Die Abgeordnete der Grünen, Elisabeth Scharfenberg, hat zunächst etwas Selbstverständliches festgestellt: Auch Behinderte haben ein Geschlecht.
Dies bedingt, dass Menschen mit Geschlecht, geschlechtliche Bedürfnisse haben, und da scheint die Politikerin in ein Wespennest gestochen zu haben, als sie nämlich nach ihrer vollkommen zutreffenden Feststellung fragte, wie man diese Bedürfnisse am besten befriedigen könne.

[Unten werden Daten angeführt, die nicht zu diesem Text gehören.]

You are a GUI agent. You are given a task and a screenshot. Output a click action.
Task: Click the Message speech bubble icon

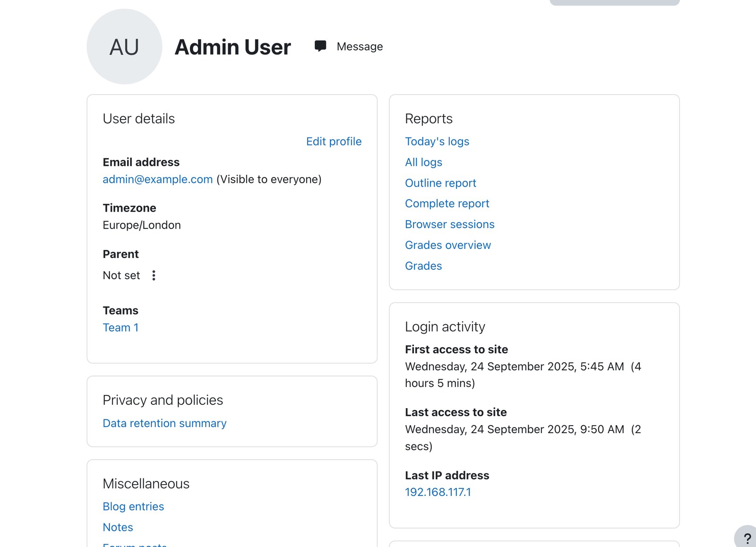(x=320, y=46)
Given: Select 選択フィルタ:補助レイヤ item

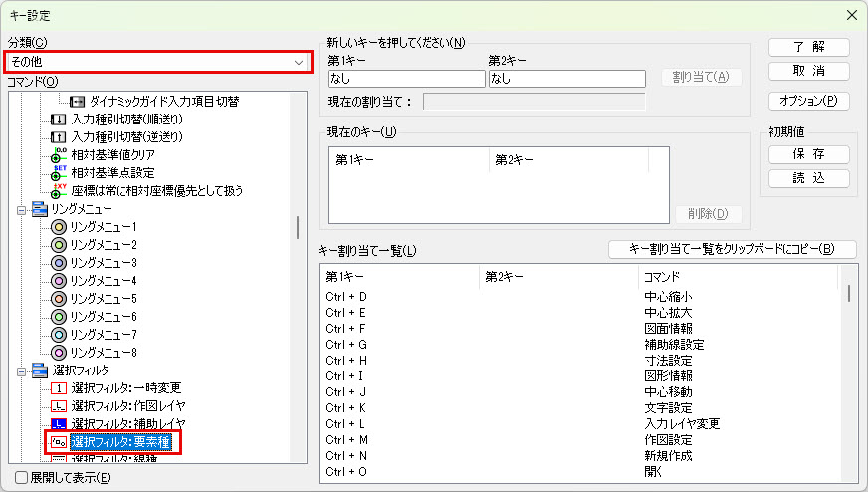Looking at the screenshot, I should click(x=127, y=424).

Hunger, Durst, Zuneigung und eben auch Sex sind Grundbedürfnisse des Menschen. Hunger und Durst müssen befriedigt werden, andere Bedürfnisse können je nach dem Willen des Individuums befriedigt werden. Betonung liegt auf „nach dem Willen des Individuums“. Nicht andere entscheiden, jeder Mensch entscheidet autonom darüber, wie er seine Bedürfnisse befriedigen will oder nicht, das gebietet Artikel 1 des Grundgesetzes. Danach ist die Würde des Menschen unantastbar. Es kann, es darf daher nicht sein, dass Menschen, deren Lebensbedingungen das Bedürfnis nach Befriedigung des Sexualtriebes erschweren, geschlechtslos leben müssen.

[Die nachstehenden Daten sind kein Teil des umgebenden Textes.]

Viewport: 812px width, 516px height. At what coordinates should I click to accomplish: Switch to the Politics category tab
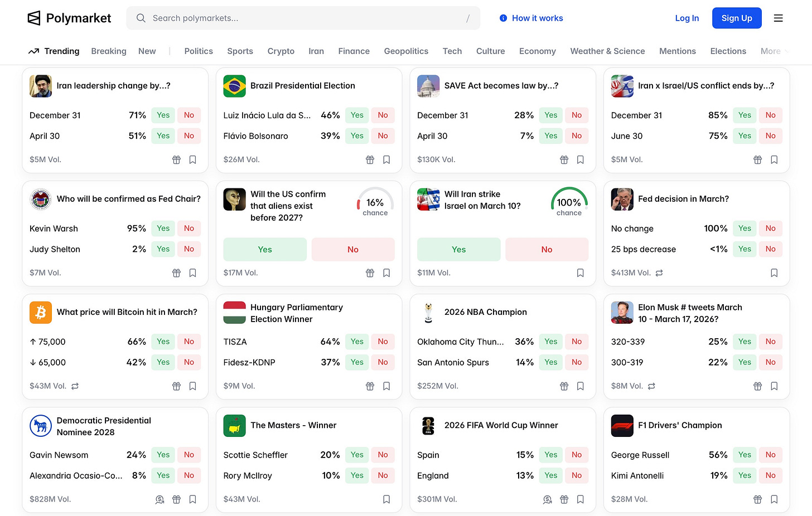199,51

Vor sehr vielen Jahren habe ich einen Film gesehen, in dem ein junger Mann im Lazarett liegt. Das Augenlicht hatte er verloren, der Unterkiefer war ebenso weggeschossen wie Arme und ein Bein. Er wurde künstlich ernährt und liegen gelassen, weil er sowieso bald sterben würde und sein Leben nicht wert war, gelebt zu werden. So sagte der behandelnde Arzt. Und dann kam eine Krankenschwester, die nachts, wenn alle anderen weg waren, diesen geschundenen Körper liebkoste und den jungen Mann geschlechtlich befriedigte. Er würde dadurch nicht länger leben, aber plötzlich hatte sein Leben wieder einen Inhalt. Es war pure Barmherzigkeit der Krankenschwester. Sie wurde natürlich von einer Kollegin denunziert und mit Schimpf und Schande entlassen. Dem jungen sterbenden Soldaten aber hatte man das Einzige geraubt, das ihn noch mit dem Leben auf dieser Erde verband.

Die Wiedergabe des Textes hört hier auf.